Разбуженные домочадцы всякий раз ругали ее: «Сумасшедшая, и что только у нее на уме! Днем ничего не делает — знай себе забавляется, вот ночью сны и снятся!» Сяосяо ничего не говорила на это, только посмеивалась, думая о других радостных снах, которые иногда прерывались плачем мужа. Муж засыпал вечером рядом со своей матерью, чтобы ей удобнее было кормить его грудью, но, то ли от большого количества молока, то ли по какой-то другой причине, он нередко просыпался среди ночи, чтобы справить малую или большую нужду. Когда свекровь ничего не могла поделать с плачущим ребенком, Сяосяо потихоньку слезала с постели и в полусне шла к кровати, брала мальчика на руки, убаюкивала, отвлекая внимание светом лампы и сиянием звезд. Или целовала его и, встретившись с ним глазами, по-ребячески корчила гримасы: «Эй, эй, смотри — кошка!» — и так развлекала его, пока муж не начинал улыбаться. Потом ребенка клонило в сон, и его глаза медленно закрывались. Когда он засыпал, Сяосяо укладывала его в постель и некоторое время наблюдала за ним, а потом, заслышав далекий крик петуха и понимая, что скоро утро, ложилась в свою кроватку и, свернувшись калачиком, засыпала. Несмотря на бессонную ночь, девочка шла встречать восход солнца: ей доставляло удовольствие открывать и закрывать глаза, чтобы наблюдать, как подсолнух с пурпурной сердцевиной и желтыми лепестками меняет формы прямо у нее на глазах. Это было так же весело и интересно, как смотреть сны.
Когда Сяосяо вышла замуж и стала маленькой женой крошки мужа, ей не приходилось страдать так, как раньше. Достаточно было взглянуть на нее, чтобы понять, как она физически окрепла за последний год. Ее дни проходили в трудах и заботах, но она быстро росла и развивалась, словно бы не думая о муже. Это было похоже на то, как с каждым днем становится все пышнее и раскидистей куст клещевины в дальнем углу сада, хотя его никто не замечает.
Летние ночи сами по себе прекрасны, как сон. После ужина все садились отдыхать в вечерней прохладе посреди двора, обмахивались веерами из листьев рогоза, смотрели на звезды в небе, похожие на светлячков, слушали стрекот кузнечиков, подобный мерному жужжанию прялки. Непрерывный поток далеких и близких звуков напоминал шум дождя, а лицо обдувал ветерок, наполненный ароматами злаков и цветов, — столь приятная обстановка располагала к шутливым разговорам.
Сяосяо была высокой и частенько без посторонней помощи забиралась на стог сена; прижимая к груди сомлевшего мужа, тихонько напевая придуманную на ходу незатейливую песенку, вскоре засыпала и сама.
На площадке во дворе собрались свекор со свекровью, дед, бабка и двое наемных работников; они сидели порознь на низеньких скамейках и болтали.

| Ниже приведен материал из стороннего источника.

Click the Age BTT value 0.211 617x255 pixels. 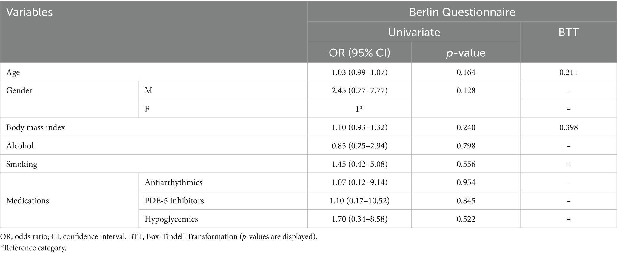tap(568, 72)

Рядом с дедом светился во мраке курившийся дымком пучок. Это был жгут, сделанный из полыни, для отпугивания комаров. Свернутый в спираль, он лежал у ног, словно чернохвостая змея. Время от времени дед поднимал его и помахивал, отгоняя назойливых насекомых.
Перебирая события прошедшего дня, дед сказал:
— Слышал, как Саньцзинь сказал, будто бы третьего дня снова проходили здесь студентки.
Все стали громко смеяться.
Чем был вызван этот смех? Просто тем, что у студенток нет косичек, они собирают волосы в перепелиный хвостик, как у монашек, хотя и непохожи на них. Они носят одежду, как у иностранок, но выглядят совсем не как иностранки. То, что они едят, чем пользуются… словом, все у них не как у людей, одно упоминание о них вызывало смех.